There’s a fine line between being annoying and being assertive, just like there’s a fine line between being a pest and being someone who responsibly follows up.
People might not tell your boss if you did a great job of being respectful of their time, but trust that the feedback will get to your superiors’ ears if you’re not, even if you’re talking to someone in the most distant corner of the organization who technically has a lower position than you.
How do you position yourself so that others willingly help you?
That was why. This is how.
1) Name dropping
Yeah, this is totally lame if you do it in a college admissions essay, or any essay, or regular conversation, but it really does make sense if you know someone whom the other person knows or vaguely knows.
When I was attempting to branch out to the more obscure parts of the corporation I was interning at for my project, knowing someone who knows someone else is a boon. It’s one thing to write to that generic inbox that no one feels particularly accountable for. It’s another thing to write to someone’s personal email and say that so-and-so said you would be a good resource.
Of course, make sure that person actually said the other person would be someone appropriate to talk to.
2) Name fishing
At the end of all my meetings, I always ask, is there someone else who would be a good resource?
People are all sorts of good-intentioned, but it’s your responsibility being the seeker of information or help to ask the right questions.
Also, when they mention other people’s names, double check to see what forms of contact are appropriate. Other people might name drop director names for self-branding purposes, without intending for you to actually contact said senior level manager.
3) Get buy in from your manager
No need to tell your manager or whomever it is you report to everything, but a quick sanity check — does it make sense to talk to this person? — and a yes, automatically means you have a “my manager said you’d be a good person to talk to” line that you can whip out.
This ensures that you’re not taking up someone’s time answering questions that were never worthwhile to begin with.
4) Short emails + agenda + options
God, I wrote so many “please let me pick your brain” emails. I’ve learned to be polite, appreciative and brief.
- Quick introduction and name drop
- 1-2 sentences of context: why in the greater scheme of things you need their help
- 1-2 sentence request: email me back, call me back, can I set up time, etc? Mention the agenda at the end
- 2 sentences: warm feelings of gratitude, double check to see if someone else would be a better resource
- Your signature / sign off
Really, the bulk of the email should look like 3 brief paragraphs. Tiny!
Stick the agenda at the bottom, so they can evaluate if your request makes sense (appropriate for a meeting versus replying over email) and if they are qualified to answer your questions.
But really, try to make it short.
5) Make meetings valuable
Duh? Come prepared, understand what they’re saying, get things clarified, and take notes. (I recommend typing up notes into OneNote afterward so you can search through all your notes.)
Also, get a sense of their background if there’s time.
Most importantly, understand how they fit in the bigger picture. What are they responsible for? What is their role? Who do they work with?

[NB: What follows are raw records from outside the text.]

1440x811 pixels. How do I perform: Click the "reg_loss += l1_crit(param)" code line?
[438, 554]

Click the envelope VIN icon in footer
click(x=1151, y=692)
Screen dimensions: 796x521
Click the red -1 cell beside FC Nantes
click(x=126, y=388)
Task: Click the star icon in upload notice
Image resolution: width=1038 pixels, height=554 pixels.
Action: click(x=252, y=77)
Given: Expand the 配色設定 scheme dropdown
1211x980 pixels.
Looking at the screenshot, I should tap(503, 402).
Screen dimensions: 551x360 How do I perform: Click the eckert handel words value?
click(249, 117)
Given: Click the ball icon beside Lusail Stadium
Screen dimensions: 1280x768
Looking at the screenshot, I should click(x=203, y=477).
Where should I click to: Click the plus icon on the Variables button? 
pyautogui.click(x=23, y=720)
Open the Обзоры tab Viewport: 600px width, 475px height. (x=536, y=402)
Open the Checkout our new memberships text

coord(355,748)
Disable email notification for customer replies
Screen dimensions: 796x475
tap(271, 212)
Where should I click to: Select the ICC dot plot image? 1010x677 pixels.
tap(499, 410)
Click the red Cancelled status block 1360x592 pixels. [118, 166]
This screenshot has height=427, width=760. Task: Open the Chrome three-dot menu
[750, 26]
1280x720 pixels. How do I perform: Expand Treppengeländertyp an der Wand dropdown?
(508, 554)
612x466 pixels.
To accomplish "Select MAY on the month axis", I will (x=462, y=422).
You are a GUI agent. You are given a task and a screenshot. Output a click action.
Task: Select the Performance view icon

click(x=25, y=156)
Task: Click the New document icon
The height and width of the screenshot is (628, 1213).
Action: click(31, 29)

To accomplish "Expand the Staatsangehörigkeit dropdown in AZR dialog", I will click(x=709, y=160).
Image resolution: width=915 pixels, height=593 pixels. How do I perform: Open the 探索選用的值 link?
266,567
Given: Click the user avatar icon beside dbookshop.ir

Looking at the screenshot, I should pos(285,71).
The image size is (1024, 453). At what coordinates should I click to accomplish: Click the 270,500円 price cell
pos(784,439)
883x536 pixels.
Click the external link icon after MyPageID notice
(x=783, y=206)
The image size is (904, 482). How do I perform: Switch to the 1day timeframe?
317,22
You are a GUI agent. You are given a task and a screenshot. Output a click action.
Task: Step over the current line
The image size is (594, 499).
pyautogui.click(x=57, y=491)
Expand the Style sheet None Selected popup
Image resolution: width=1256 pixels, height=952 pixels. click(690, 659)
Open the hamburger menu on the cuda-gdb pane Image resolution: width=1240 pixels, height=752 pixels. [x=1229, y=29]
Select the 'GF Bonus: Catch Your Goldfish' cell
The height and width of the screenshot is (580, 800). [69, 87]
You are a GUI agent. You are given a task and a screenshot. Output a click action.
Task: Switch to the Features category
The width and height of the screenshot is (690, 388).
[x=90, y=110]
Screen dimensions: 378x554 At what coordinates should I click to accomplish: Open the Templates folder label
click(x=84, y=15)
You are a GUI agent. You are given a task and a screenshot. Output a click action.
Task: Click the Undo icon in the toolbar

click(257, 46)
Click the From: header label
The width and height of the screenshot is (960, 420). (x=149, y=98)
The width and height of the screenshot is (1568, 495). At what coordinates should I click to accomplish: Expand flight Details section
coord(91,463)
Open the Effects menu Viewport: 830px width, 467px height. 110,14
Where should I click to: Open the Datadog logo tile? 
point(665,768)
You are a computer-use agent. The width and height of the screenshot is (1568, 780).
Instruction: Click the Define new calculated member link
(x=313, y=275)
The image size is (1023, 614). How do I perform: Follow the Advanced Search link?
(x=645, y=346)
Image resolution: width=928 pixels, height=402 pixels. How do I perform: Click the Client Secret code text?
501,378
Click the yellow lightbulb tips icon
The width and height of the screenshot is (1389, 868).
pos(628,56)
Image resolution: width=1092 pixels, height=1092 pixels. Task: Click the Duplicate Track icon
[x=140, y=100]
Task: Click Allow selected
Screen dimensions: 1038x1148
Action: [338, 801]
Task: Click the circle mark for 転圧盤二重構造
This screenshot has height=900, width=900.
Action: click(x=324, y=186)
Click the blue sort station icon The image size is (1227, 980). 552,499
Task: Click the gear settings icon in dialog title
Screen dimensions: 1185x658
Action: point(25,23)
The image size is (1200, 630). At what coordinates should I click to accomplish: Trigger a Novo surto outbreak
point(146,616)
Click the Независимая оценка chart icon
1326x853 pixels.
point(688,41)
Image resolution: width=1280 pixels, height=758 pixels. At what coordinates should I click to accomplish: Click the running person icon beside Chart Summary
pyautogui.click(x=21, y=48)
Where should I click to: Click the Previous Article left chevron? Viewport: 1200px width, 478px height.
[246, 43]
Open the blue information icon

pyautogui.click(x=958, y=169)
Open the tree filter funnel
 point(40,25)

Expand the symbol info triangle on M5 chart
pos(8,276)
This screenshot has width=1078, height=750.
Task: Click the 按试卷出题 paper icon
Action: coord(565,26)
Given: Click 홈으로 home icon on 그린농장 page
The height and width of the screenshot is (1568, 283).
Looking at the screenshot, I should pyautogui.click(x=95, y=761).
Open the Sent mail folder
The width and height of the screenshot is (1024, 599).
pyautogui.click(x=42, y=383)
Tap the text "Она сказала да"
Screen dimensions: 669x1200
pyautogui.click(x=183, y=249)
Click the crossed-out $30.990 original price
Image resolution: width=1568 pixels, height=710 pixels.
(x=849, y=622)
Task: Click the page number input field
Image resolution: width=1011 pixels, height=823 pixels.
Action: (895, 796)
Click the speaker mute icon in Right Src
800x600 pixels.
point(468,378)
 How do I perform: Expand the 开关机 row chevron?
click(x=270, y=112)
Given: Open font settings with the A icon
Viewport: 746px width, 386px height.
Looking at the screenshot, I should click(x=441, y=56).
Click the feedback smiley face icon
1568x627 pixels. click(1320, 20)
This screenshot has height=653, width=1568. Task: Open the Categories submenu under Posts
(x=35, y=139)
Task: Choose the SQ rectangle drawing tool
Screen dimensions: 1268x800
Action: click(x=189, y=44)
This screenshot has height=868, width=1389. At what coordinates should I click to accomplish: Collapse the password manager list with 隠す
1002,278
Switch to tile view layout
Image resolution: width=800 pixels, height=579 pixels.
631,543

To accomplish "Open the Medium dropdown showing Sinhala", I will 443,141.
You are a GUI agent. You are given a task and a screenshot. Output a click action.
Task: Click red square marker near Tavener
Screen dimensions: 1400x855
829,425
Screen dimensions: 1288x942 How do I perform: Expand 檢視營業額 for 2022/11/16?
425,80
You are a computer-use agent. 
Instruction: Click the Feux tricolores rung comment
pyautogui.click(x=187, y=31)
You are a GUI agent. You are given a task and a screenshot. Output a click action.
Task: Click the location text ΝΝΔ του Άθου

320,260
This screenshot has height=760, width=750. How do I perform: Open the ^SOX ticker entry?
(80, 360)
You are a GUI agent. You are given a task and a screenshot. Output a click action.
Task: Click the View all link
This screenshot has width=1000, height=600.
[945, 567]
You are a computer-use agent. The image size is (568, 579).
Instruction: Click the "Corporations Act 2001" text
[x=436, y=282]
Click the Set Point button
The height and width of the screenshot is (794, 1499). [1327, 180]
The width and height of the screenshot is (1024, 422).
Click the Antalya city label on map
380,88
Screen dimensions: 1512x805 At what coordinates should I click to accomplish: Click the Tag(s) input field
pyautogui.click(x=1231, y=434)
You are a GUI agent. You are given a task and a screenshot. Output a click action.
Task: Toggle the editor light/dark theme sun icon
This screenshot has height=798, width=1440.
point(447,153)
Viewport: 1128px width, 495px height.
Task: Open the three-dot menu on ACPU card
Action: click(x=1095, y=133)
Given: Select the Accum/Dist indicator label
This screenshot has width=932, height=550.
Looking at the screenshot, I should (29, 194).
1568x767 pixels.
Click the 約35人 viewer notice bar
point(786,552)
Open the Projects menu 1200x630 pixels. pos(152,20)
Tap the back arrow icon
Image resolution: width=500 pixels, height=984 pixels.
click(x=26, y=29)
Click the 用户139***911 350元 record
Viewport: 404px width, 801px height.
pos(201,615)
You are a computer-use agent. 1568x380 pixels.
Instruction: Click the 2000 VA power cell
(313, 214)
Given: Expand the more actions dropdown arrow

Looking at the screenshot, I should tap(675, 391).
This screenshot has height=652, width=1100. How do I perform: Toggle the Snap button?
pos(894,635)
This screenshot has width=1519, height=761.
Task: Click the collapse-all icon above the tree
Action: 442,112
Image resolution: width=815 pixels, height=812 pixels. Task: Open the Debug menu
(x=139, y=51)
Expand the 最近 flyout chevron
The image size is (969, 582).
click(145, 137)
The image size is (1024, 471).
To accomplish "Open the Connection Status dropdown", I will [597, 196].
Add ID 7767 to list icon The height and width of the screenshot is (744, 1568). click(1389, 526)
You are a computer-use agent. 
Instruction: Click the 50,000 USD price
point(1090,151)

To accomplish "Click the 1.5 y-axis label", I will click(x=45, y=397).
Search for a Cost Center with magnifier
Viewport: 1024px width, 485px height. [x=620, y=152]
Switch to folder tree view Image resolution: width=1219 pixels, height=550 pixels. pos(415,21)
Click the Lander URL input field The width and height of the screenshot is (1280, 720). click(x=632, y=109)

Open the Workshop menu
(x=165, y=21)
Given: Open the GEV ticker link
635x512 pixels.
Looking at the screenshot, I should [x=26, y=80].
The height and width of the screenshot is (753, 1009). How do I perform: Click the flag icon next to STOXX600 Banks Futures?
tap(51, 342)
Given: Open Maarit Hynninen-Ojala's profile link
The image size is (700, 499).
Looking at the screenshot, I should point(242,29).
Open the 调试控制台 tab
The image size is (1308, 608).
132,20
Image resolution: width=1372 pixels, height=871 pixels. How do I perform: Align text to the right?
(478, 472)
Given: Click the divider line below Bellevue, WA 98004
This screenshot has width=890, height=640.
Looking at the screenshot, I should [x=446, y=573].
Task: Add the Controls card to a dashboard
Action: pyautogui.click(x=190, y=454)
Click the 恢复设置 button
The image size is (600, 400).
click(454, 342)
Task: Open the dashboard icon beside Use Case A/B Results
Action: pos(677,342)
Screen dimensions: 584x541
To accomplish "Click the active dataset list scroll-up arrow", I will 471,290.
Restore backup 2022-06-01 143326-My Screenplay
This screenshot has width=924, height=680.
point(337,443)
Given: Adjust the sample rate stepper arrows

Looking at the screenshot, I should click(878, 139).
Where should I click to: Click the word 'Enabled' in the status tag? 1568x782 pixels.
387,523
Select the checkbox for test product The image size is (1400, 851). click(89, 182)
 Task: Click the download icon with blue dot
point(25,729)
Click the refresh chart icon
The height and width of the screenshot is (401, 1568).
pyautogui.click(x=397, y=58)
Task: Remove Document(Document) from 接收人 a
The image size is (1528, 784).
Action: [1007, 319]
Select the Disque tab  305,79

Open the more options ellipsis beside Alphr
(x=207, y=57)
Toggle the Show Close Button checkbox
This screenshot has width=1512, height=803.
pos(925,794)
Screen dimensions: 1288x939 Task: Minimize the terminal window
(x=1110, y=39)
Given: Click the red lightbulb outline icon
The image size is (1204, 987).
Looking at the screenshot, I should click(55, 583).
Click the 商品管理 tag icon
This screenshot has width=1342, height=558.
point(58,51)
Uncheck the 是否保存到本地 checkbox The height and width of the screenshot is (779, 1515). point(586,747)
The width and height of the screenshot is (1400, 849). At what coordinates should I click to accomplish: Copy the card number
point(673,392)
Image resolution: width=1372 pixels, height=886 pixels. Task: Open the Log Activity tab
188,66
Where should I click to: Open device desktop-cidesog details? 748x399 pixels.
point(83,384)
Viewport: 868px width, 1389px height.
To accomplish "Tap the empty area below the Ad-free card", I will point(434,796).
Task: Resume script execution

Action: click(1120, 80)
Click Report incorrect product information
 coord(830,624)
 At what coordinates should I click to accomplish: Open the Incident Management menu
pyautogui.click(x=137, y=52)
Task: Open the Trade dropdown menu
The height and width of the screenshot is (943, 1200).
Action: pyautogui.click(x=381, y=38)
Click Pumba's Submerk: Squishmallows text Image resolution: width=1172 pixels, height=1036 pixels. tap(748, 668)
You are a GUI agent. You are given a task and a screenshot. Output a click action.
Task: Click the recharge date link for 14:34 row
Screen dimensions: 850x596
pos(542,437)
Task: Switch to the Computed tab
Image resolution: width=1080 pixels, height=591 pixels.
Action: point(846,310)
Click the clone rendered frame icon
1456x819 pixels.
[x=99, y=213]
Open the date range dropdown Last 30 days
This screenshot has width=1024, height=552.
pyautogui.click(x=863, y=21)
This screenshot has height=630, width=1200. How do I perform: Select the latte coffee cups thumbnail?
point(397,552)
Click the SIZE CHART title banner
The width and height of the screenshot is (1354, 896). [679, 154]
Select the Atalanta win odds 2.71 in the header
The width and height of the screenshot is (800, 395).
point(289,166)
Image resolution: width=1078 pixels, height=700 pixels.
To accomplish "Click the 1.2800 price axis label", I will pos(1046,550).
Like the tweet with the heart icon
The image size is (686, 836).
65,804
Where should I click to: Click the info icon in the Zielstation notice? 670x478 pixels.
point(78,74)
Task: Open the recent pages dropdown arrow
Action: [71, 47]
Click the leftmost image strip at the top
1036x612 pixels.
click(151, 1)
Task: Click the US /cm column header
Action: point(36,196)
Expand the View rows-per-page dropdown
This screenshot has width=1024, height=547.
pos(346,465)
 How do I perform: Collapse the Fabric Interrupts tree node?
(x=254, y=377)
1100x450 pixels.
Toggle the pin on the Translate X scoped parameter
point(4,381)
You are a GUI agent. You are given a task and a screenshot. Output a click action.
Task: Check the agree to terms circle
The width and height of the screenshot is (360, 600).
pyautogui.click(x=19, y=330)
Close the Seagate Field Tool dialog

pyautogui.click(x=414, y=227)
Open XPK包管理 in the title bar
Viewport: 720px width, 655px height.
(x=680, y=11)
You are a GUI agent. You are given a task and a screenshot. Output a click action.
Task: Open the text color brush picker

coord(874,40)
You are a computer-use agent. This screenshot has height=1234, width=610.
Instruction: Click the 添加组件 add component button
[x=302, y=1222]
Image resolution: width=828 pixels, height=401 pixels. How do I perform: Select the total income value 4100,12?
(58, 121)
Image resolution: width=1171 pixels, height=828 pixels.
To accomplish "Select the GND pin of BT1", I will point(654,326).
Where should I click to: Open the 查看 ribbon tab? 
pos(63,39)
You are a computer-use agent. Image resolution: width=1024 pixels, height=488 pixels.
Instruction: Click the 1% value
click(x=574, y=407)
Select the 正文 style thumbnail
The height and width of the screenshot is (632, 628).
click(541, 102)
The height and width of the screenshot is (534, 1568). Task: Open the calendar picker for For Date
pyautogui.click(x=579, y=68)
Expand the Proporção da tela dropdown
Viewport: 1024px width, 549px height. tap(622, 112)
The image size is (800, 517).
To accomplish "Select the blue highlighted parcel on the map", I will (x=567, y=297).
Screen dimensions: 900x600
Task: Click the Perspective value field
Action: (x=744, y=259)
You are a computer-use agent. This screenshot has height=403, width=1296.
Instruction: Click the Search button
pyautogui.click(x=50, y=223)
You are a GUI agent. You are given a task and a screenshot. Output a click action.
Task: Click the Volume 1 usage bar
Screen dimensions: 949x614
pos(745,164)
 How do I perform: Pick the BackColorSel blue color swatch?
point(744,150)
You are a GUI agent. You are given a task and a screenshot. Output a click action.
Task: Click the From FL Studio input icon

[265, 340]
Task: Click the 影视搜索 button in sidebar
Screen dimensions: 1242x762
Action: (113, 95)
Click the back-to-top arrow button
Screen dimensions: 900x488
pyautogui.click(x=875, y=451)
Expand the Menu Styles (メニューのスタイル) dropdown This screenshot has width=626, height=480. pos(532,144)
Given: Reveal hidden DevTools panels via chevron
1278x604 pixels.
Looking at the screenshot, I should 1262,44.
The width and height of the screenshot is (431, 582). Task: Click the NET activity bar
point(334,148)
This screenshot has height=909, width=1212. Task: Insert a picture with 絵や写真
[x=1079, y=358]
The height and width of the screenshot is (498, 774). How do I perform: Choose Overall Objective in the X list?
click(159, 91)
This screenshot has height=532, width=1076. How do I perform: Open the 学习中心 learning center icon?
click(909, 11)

Who do they work for? Thus, when you have more nagging questions, you know which of the people who helped you will most likely be able to help you or direct you.
6) Thanks + follow up
Thank people in a timely manner. Not too soon, not too late. If they did a really good job, call that out in the email. Pavlov and all that good stuff.
If you have any follow up questions after carefully pondering the meeting, now’s a great time to ask a follow up.
7) No answer?
Cultures are different. If the person you reached out to really hasn’t responded in a long time, try to find out if reasonable if they just got back from vacation or are swamped with work.
Some people really need to be reminded. So a polite email is fine too.
If that person really hasn’t responded, go back to your manager (that’s why you got their buy in) to see if they can drop a kind note to re-affirm the value of your help request.
8) Overall, it’s your responsibility + luck
No, these tips won’t get Obama to drop by on your Super Sweet 16 Partay. But, there are a lot of steps you can take to make it easier for someone to respond. Hey, everyone loves feeling like they’re an expert and lending a quick hand.
If you’re tackling a huge project, really really make sure you get your questions nailed down. Be forward thinking. Try to really understand what’s going on. But, also make sure, that you can prioritize your questions too. We all HATE meetings that run for longer than scheduled.